Bike · 2023-06-27T18:15:26Z

Bike
Jun 27, 2023
Author

Thank you, I got it working. The -enzyme-strong-zero flag with CheckedDiv does not seem to be working as I would expect, so I'll have to play around with it.

0 replies

Bike · 2023-06-29T15:11:15Z

Bike
Jun 29, 2023
Author

I must not be understanding CheckedDiv. I have InstructionDerivatives set up so that sqrt does a CheckedDiv instead of an FDiv (or manual FCmp). I thought that if I passed the -mllvm -enzyme-strong-zero that would make it generate through the condition in checkedDiv and I'd get an fcmp, but it's not doing that, as if EnzymeStrongZero is false. Do I have to build Enzyme in a special way, or something? The only other thing set up to have CheckedDiv is atan, but that can only be a divide by zero if the argument is imaginary.

0 replies

Bike · 2023-06-29T18:40:02Z

Bike
Jun 29, 2023
Author

Okay - figured it out - checkedDiv does res = Builder2.CreateSelect(Builder2.CreateFCmpOEQ(idiff, zero), zero, res);. But idiff is the dividend, not the divisor. Am I missing something or is that incorrect? If I change the oeq to compare pres (the divisor) to zero I get the behavior I expect, i.e. dsqrt(0) = 0 instead of inf.

0 replies

tgymnich · 2023-06-29T23:25:06Z

tgymnich
Jun 29, 2023
Collaborator

@Bike ~~this does seem like a bug to me~~. I guess the idea here is to preserve the semantics of the primal. The purpose here is not to check for div by zero.

0 replies

wsmoses · 2023-06-29T23:42:39Z

wsmoses
Jun 29, 2023
Maintainer

So the reason checkedmul/checkeddiv operate as they do is for a distinct reason:
If a value is inactive (perhaps unable to be proven by activity analysis), its derivative must be zero. Normally, this is fine for most update rules. However, in the case of a multiply or divide by certain values, the zero of the derivative is not "strong" enough to overcome the computation its used in (hence the arbitrary naming of EnzymeStrongZero).

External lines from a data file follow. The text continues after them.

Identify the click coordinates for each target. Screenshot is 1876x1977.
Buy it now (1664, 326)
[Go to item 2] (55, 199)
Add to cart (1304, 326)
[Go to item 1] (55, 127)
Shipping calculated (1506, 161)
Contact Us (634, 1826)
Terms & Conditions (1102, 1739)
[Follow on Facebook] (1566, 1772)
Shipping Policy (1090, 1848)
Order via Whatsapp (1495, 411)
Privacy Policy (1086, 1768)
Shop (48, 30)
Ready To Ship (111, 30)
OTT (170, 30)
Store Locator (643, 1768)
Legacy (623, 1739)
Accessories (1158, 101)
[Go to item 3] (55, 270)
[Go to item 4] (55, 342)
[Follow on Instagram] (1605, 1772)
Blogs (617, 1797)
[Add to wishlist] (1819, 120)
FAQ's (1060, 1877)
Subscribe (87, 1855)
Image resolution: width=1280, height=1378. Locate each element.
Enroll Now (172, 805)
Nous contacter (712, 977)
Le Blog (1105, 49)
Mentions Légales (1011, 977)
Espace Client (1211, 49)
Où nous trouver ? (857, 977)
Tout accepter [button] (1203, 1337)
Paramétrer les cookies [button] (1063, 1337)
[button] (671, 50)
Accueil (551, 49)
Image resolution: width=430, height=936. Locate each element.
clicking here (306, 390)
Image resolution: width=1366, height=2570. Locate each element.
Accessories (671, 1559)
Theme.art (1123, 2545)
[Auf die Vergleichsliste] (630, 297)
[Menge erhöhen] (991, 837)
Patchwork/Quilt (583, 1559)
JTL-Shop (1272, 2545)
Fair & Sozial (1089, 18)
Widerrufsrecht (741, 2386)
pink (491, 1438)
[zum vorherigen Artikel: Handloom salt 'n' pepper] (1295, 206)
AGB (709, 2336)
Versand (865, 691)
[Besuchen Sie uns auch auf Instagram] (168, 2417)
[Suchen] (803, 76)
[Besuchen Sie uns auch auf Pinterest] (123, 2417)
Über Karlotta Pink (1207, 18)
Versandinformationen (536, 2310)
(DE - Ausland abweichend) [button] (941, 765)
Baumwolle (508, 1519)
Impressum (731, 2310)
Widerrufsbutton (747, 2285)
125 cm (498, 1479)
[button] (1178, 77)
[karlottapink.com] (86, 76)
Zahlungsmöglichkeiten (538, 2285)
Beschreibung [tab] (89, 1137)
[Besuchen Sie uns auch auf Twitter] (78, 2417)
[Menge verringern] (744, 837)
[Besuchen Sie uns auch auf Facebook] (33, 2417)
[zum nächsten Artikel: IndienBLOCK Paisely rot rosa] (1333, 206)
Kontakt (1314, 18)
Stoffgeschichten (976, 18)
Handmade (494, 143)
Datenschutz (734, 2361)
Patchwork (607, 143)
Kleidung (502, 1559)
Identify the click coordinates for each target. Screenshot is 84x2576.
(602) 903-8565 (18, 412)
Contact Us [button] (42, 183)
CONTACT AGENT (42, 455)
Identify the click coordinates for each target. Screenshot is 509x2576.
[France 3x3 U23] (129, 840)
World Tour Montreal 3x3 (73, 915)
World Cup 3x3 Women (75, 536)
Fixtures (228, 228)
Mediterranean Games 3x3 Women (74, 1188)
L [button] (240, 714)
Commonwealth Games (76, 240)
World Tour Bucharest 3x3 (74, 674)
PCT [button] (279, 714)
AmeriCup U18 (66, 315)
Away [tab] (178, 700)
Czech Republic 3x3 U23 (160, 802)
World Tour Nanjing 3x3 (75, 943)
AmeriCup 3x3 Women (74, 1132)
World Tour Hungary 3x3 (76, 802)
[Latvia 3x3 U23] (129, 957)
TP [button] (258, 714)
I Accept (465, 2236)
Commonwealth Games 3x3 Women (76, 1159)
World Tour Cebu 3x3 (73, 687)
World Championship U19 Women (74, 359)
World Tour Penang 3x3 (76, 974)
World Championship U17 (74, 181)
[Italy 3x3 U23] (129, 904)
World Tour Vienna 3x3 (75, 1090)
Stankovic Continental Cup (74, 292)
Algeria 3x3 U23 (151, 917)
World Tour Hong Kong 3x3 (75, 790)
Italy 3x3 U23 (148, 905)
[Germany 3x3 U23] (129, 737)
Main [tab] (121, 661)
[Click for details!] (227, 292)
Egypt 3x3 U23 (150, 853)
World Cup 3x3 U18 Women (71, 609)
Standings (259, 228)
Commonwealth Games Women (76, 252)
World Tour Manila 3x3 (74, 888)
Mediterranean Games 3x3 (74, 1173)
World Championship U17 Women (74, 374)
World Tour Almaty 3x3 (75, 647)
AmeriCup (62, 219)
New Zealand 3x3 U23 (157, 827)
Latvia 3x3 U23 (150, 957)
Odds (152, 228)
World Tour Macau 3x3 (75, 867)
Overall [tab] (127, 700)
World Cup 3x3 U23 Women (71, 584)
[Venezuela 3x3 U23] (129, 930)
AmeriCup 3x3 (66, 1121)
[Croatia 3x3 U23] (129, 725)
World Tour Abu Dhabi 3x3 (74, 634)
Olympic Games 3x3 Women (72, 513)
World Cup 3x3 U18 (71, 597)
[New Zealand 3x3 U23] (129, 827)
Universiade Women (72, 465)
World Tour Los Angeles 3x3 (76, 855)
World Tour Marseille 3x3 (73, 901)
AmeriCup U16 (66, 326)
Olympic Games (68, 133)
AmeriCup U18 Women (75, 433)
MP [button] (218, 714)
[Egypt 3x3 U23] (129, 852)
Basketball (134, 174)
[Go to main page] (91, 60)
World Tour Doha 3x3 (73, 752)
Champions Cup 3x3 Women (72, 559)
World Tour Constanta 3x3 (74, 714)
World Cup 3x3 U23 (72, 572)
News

For example, res = x * infinity would lead to dres = dx * infinity. If dx was zero as we didn't want its derivative (or other activity reasons), we would instead sadly compute the total derivative of nan, instead of the intended derivative of zero.

Sqrt(x) is a weird point, and at this point I don't remember the origin of the current behavior. Tapenade has the same behavior so I looked at their source code to find:

  // Primal is:  X=SQRT(Y)
  // Tangent is: if (Y==0) {XD=0} else {XD=YD/(2*SQRT(Y))}
  //   Strictly speaking, this is wrong, but we prefer a wrong 0.0 to a right NaN !
  //   TODO: install a runtime warning

The checkedMul/Div have strong motivations to me, and both the numerator and divisor checks resolve the nan issue (albeit in different ways) at the indeterminite point.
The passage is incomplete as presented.